Deadline: February 17

Visions Sud Est Fund*

If you're a filmmaker based in Asia, Africa, Latin America, and Eastern Europe and you're looking for either production or post-production support, Visions Sud Est can be good for 20,000 Swiss francs on narrative features and 10,000 Swiss francs for documentaries. From Visions Sud Est:

The Swiss fund Visions Sud Est was initiated by the Foundation trigon-film Baden and the Fribourg Film Festival, with the collaboration of Nyon's Visions du Reel and the support of the Swiss Agency for Development and Cooperation. It supports film productions from Asia, Africa, Latin America and Eastern Europe, aims at making them visible worldwide and guarantees their distribution in Switzerland.

Deadline: February 27

Gucci Tribeca Documentary Fund

The Gucci Tribeca Documentary Fund supports feature-length documentaries highlighting issues of social importance in the range of $10,000 to $25,000. From TFI:

The Gucci Tribeca Documentary Fund with support from the Oath Foundation will provide funding to 6-10 feature-length documentaries that highlight and humanize issues of social importance from around the world. Funded films will be driven by thoughtful and in-depth storytelling, bolstered by a compelling visual approach. More than half of the fund will support projects about women and under-served youth around the globe, and illuminate the ways they are working to improve their communities, their futures, and the world.

Deadline: Opens February 5

Catapult Film Fund

If you're just starting out on a documentary, you know how hard it is to raise money when you have nothing to show. Because, hey, you need money to shoot something to show! The Catapult Film Fund will give you $5,000 to $20,000 to shoot enough footage so you can fundraise for the rest of the project. From Catapult:

Catapult Film Fund provides development funding to documentary filmmakers who have a compelling story to tell, have secured access to their story, and are ready to shoot and edit a piece for production fundraising purposes.

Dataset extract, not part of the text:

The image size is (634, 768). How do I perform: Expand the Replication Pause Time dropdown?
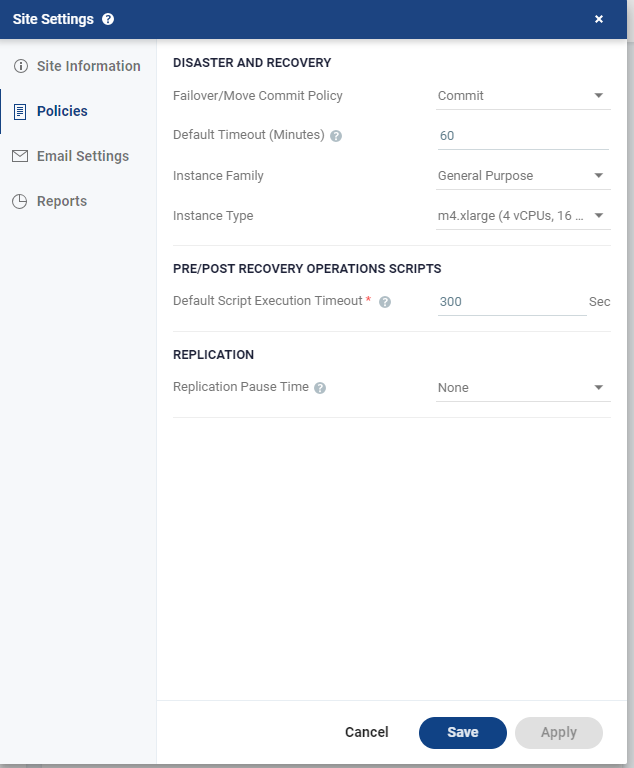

Our mission is to enable filmmakers to develop their films to the next level at a moment where funding is hard to find.

Deadline: Rolling

Narrative

Still from SFFILM Rainin Grant recipient "All About Nina" directed by Eva Vives. Credit: All About Nina

The Film Fund*

Back for its third funding session, this initiative will award up to $10,000 to a filmmaker with the best one-sentence idea for a short film. From Thomas Verdi of The Film Fund:

The Film Fund was born out of this frustration with the industry. Contests, grants, and crowdfunding campaigns are great, but there's a simpler to way to fund a film. We're providing funding up to $10,000 per project for short films in a way that's a lot simpler than screenwriting contests, crowdfunding, or applying to grants, because we're sick of seeing these funding avenues dominated by industry experts.

Deadline: December 16

Sundance Co//ab Challenge: the Disruptor

For the latest in the recurring monthly challenge from Sundance's Co//ab, this month has to do with an unexpected visitor to a holiday event of your choosing. From Sundance Co//ab:

Craft a scene or sequence (written or filmed) where an unexpected guest arrives at a family dinner for Thanksgiving or another significant holiday in your cultural practices for a chance to win a trip for two to the Sundance Film Festival and other prizes. Sponsored by Backstage

Submit a written scene/sequence (maximum 10 pages) or a video (maximum 8 mins) by December 16, 2019. This is an opportunity to create a turning point for your main character, introduce a new character, and reveal the family/group dynamic before and after it's disrupted by this guest. 

Deadline: December 16

Doha Film Institute Grants Programme

The Doha Institute is around to seek out new cinematic voices from Qatar as well as from around the world. Grants for Qatar-based filmmakers are rolling, and the international applicant deadline is below. You can apply for funding for development, production, or pre-production depending on where you are a MENA or non-MENA application (Middle East and North Africa.) From the DFIGP:

The Institute’s approach is to champion projects whose thrust is to explore, expand and cultivate authentic storytelling, with a keen interest in propelling forward contemporary work that demonstrates a deep understanding of the specific possibilities of the medium of cinema. The Programme provides creative and financial assistance to filmmakers from Qatar, and to first- and second-time filmmakers from around the globe.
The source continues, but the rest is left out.